Aim of the task:
Down to the final line, print the records below exactly and without pictures.

Collected data entries:

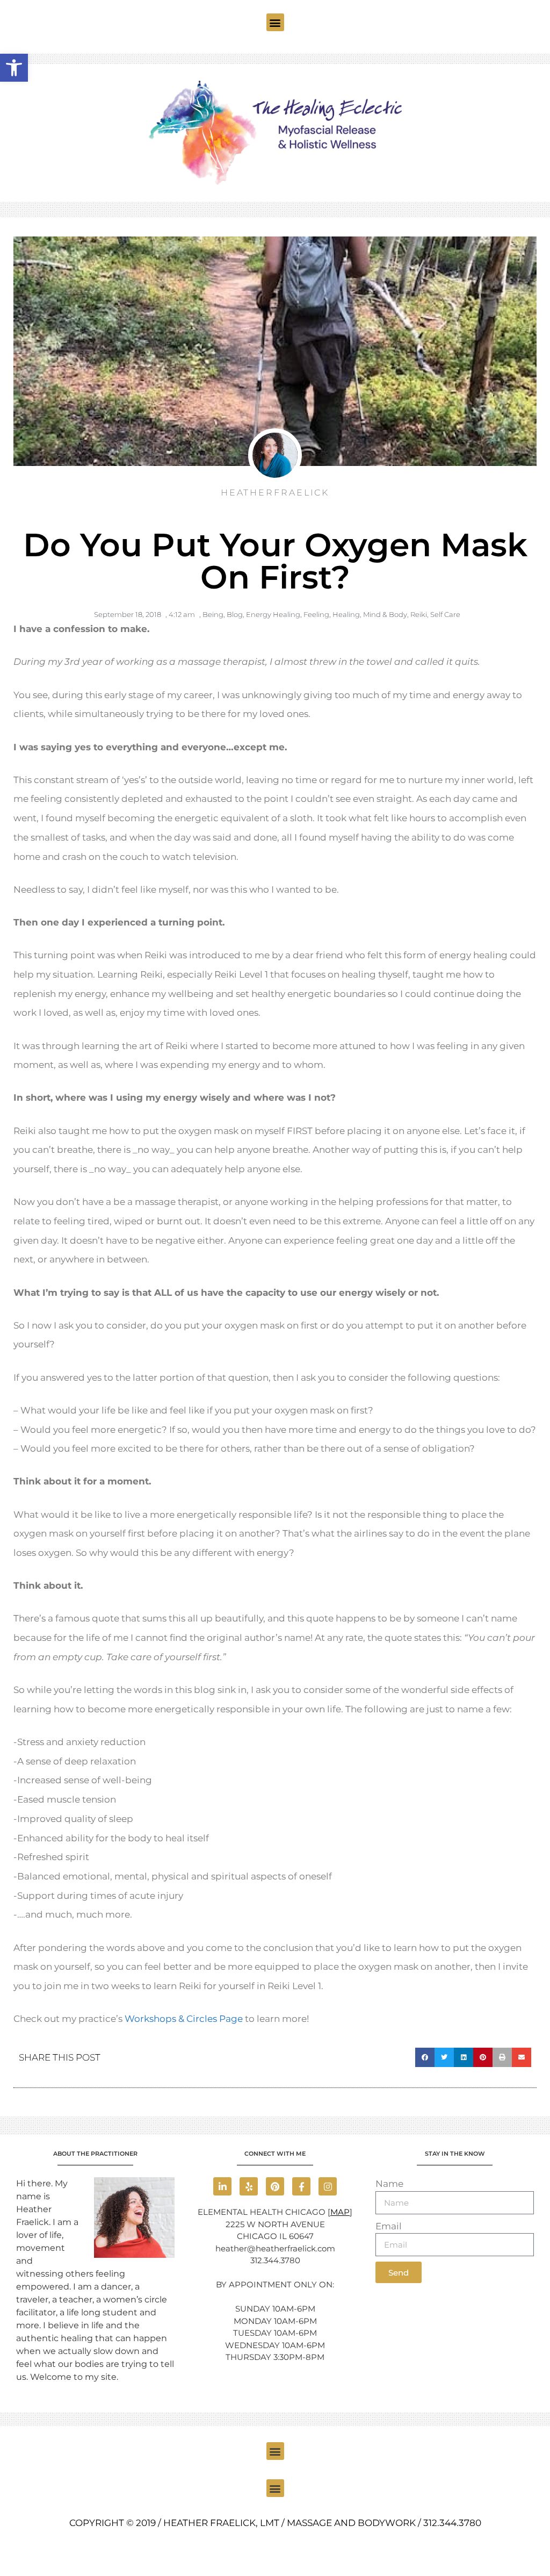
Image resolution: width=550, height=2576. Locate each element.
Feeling (316, 614)
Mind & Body (385, 614)
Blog (235, 614)
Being (212, 614)
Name (389, 2183)
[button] (275, 22)
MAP (340, 2212)
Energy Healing (273, 614)
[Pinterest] (275, 2186)
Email (388, 2226)
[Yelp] (249, 2186)
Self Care (445, 614)
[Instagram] (328, 2186)
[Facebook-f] (301, 2186)
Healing (346, 614)
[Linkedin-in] (222, 2186)
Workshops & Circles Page (184, 2018)
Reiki (418, 614)
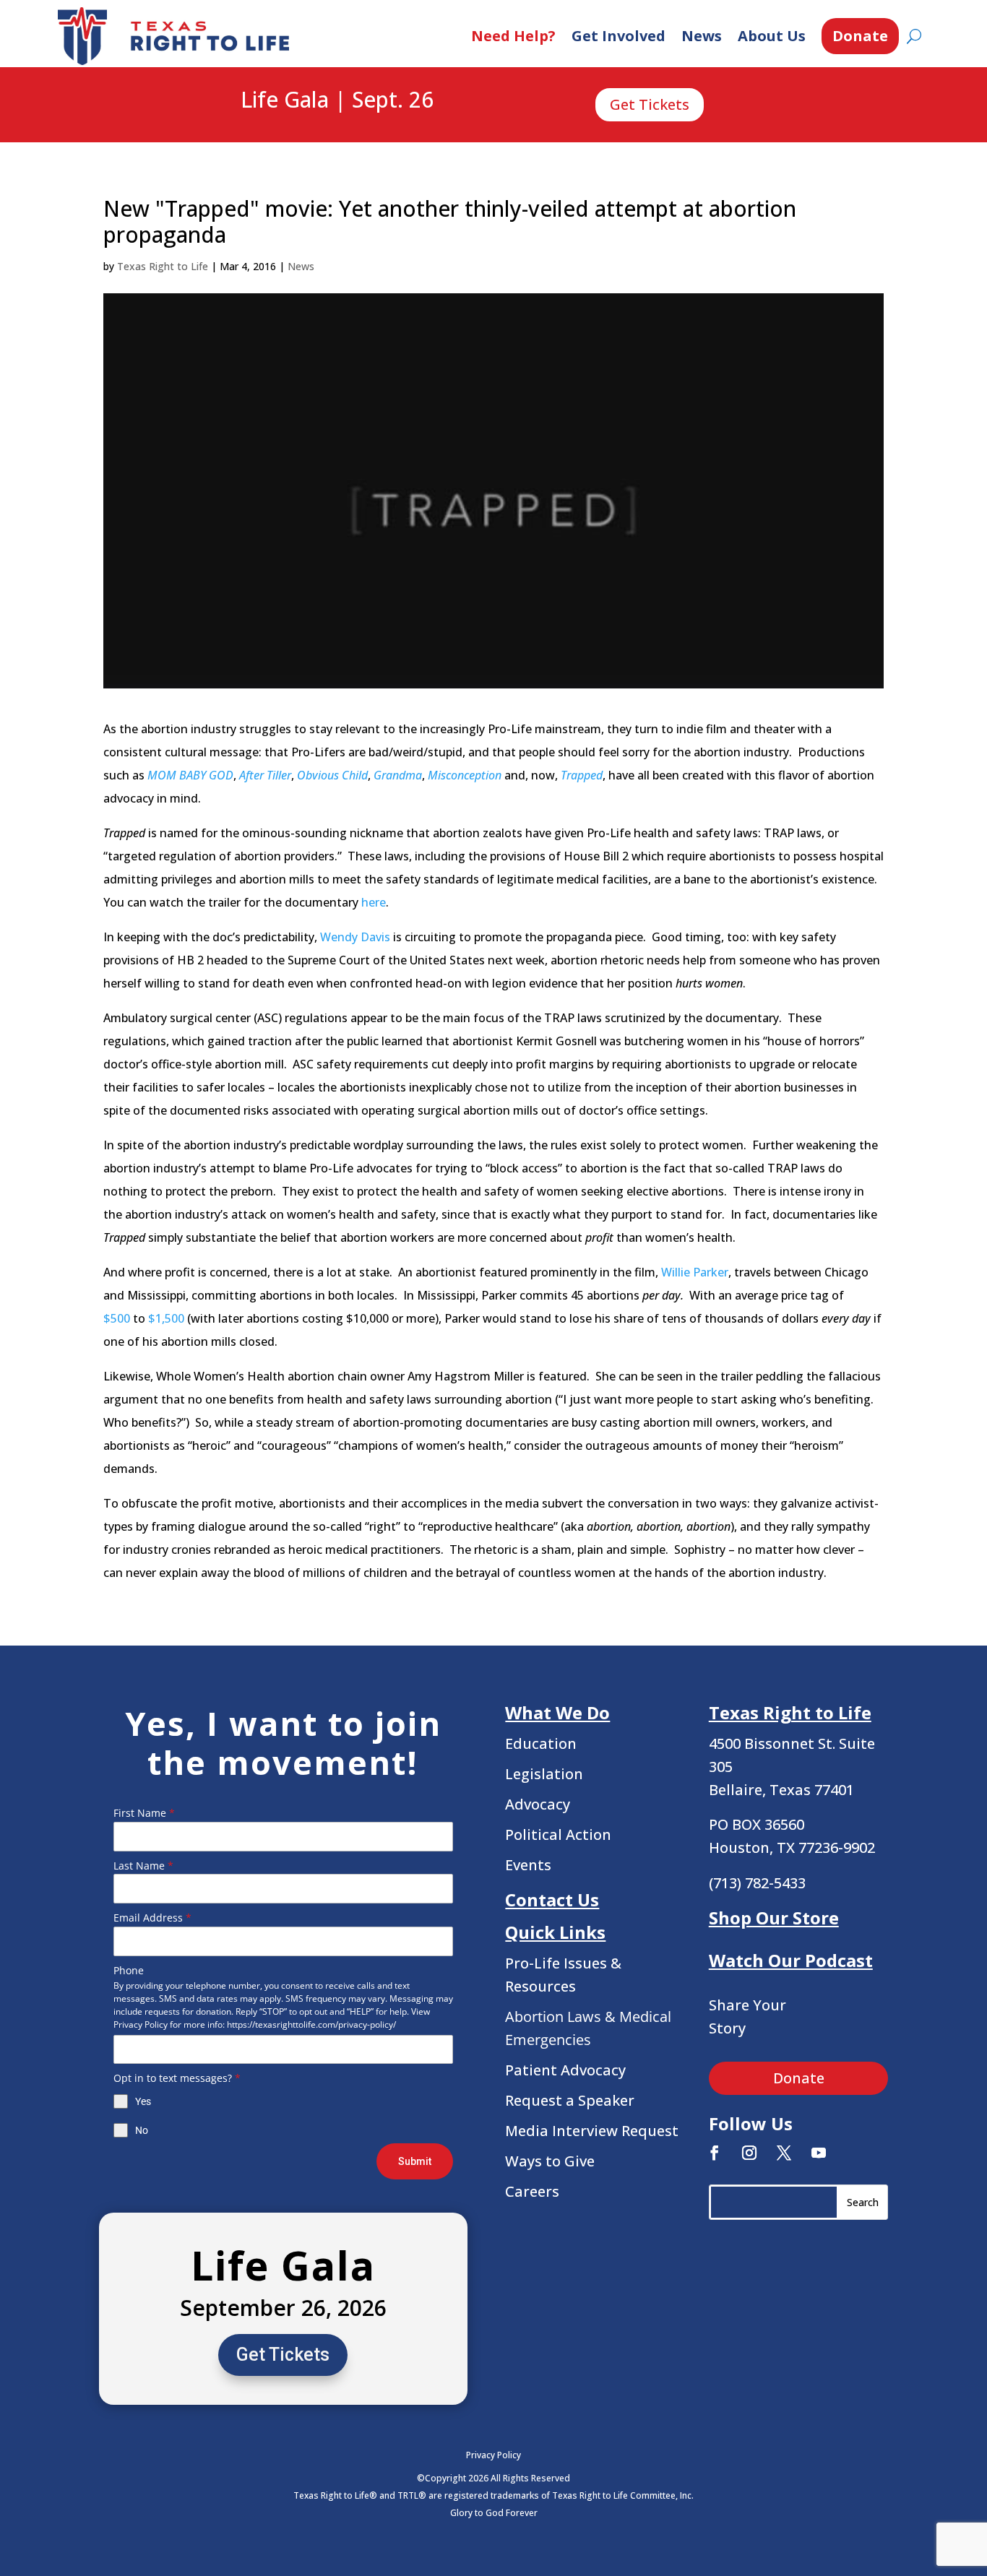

Response to the task:
Image resolution: width=550, height=2576. Locate each element.
Feeling (316, 614)
Mind & Body (385, 614)
Blog (235, 614)
Being (212, 614)
Name (389, 2183)
[button] (275, 22)
MAP (340, 2212)
Energy Healing (273, 614)
[Pinterest] (275, 2186)
Email (388, 2226)
[Yelp] (249, 2186)
Self Care (445, 614)
[Instagram] (328, 2186)
[Facebook-f] (301, 2186)
Healing (346, 614)
[Linkedin-in] (222, 2186)
Workshops & Circles Page (184, 2018)
Reiki (418, 614)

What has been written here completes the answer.